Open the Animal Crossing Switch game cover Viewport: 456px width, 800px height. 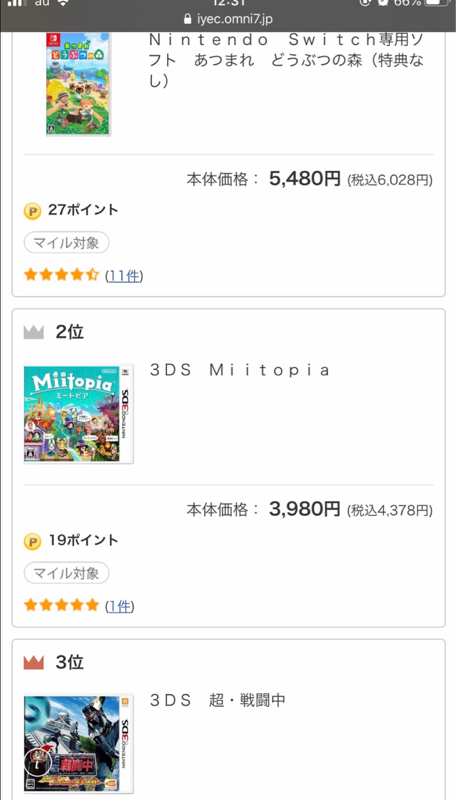tap(79, 84)
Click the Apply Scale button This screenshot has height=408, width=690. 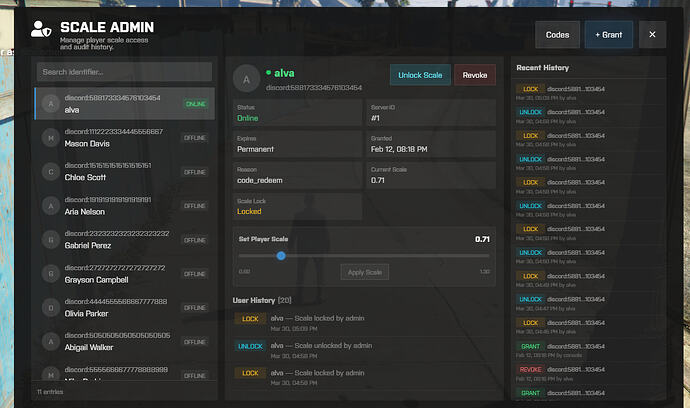[x=363, y=272]
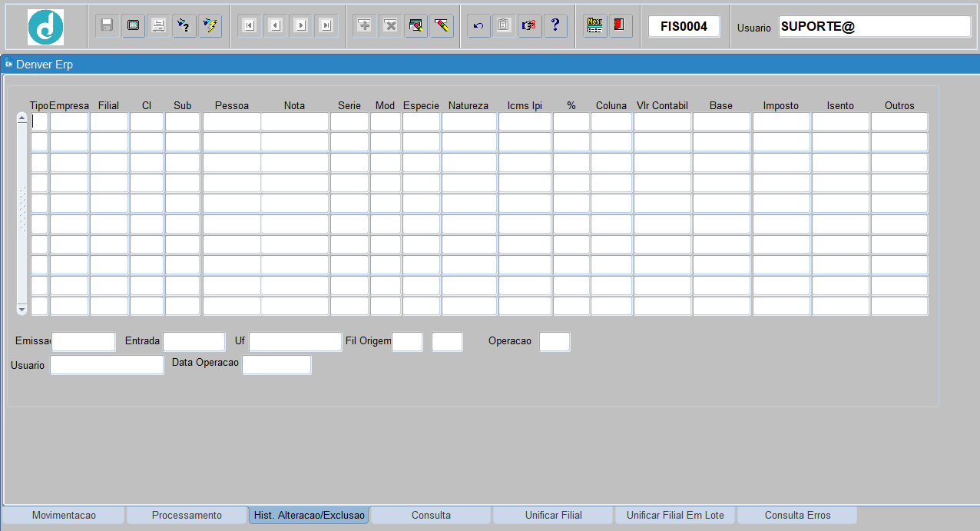Go to first record using toolbar arrow

click(250, 25)
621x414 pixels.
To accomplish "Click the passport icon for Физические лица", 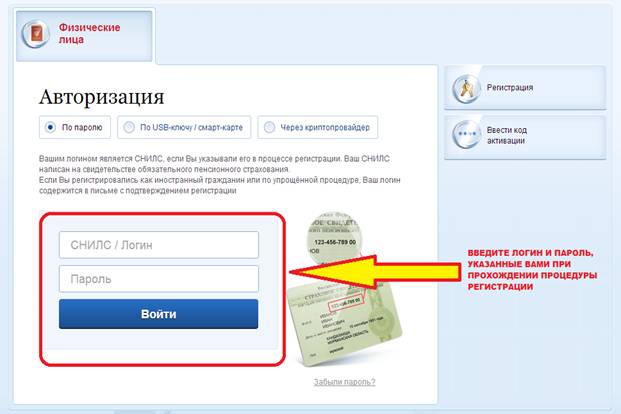I will (x=36, y=34).

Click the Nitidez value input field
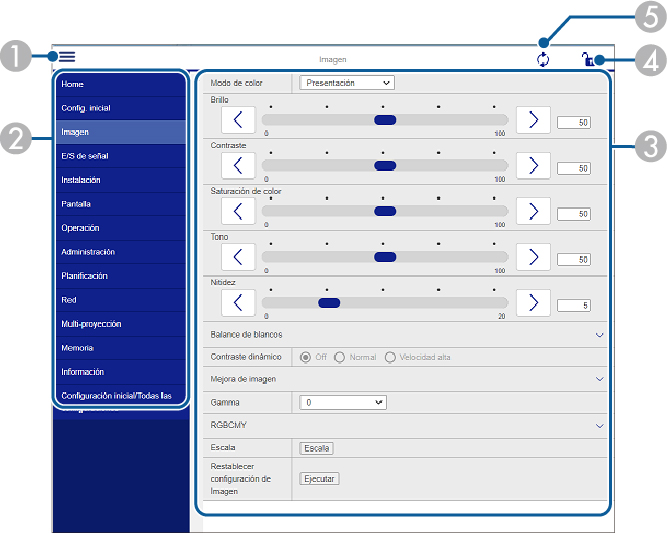point(573,306)
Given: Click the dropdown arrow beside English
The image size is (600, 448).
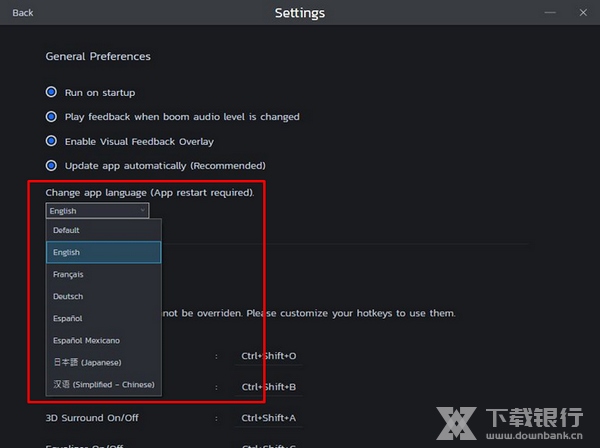Looking at the screenshot, I should point(143,211).
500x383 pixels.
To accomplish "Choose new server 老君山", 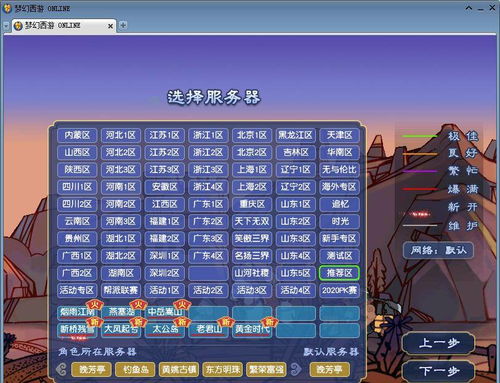I will coord(209,329).
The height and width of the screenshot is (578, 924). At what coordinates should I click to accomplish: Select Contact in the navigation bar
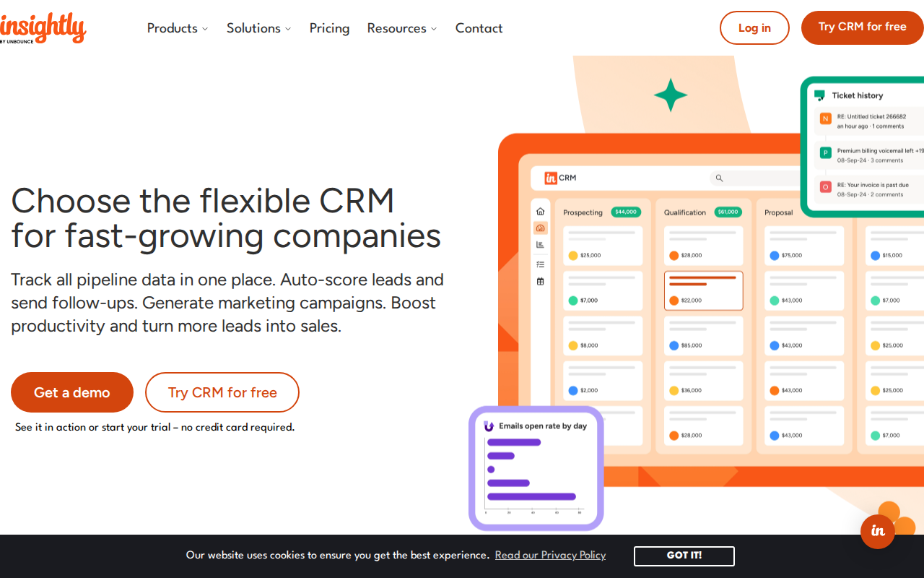[479, 28]
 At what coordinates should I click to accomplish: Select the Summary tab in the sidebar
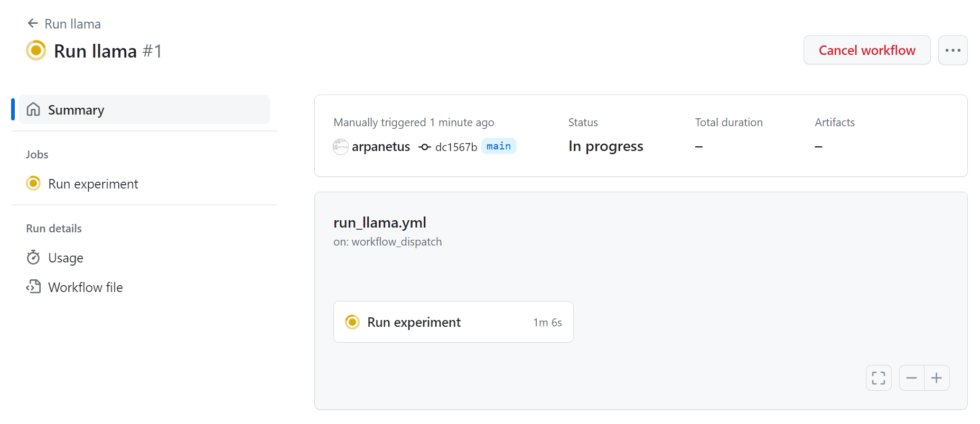pos(144,109)
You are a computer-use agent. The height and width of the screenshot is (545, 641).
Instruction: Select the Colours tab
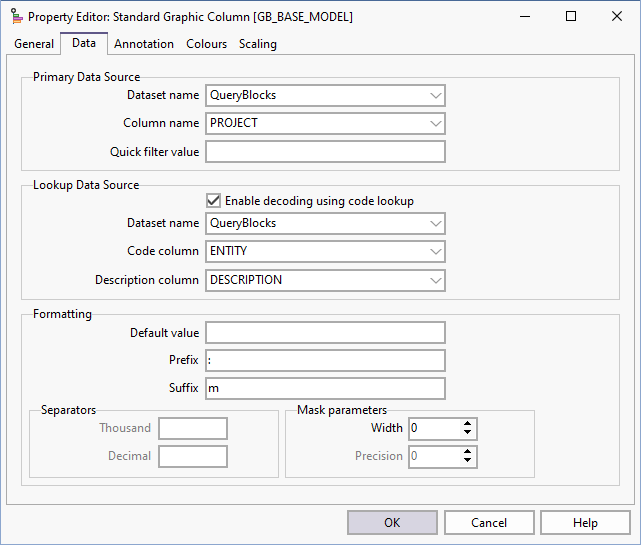(x=206, y=44)
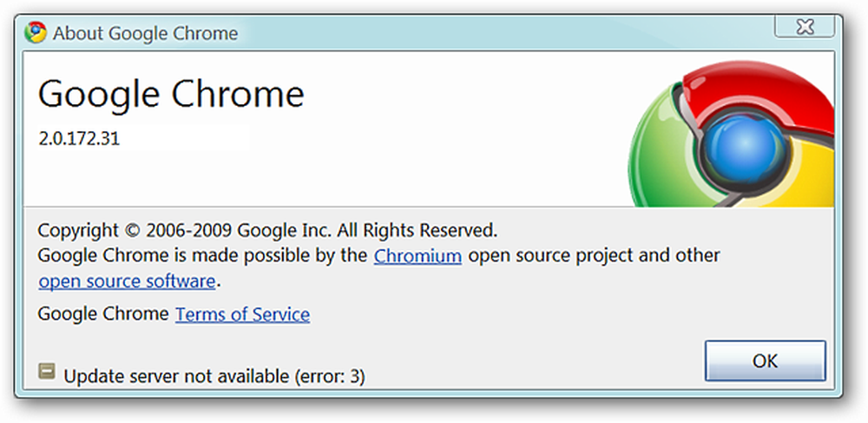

● **WHAT IS REQUIRED**
Although the records hold pictures, the copy must not; give again exactly the lines from the one with "Click the Nitidez value input field" through the one with "500x383 pixels.".

● **REPLY TO THE TASK**
Click the Nitidez value input field
point(573,306)
Given: Click the dropdown arrow beside English
The image size is (600, 448).
Looking at the screenshot, I should point(143,211).
500x383 pixels.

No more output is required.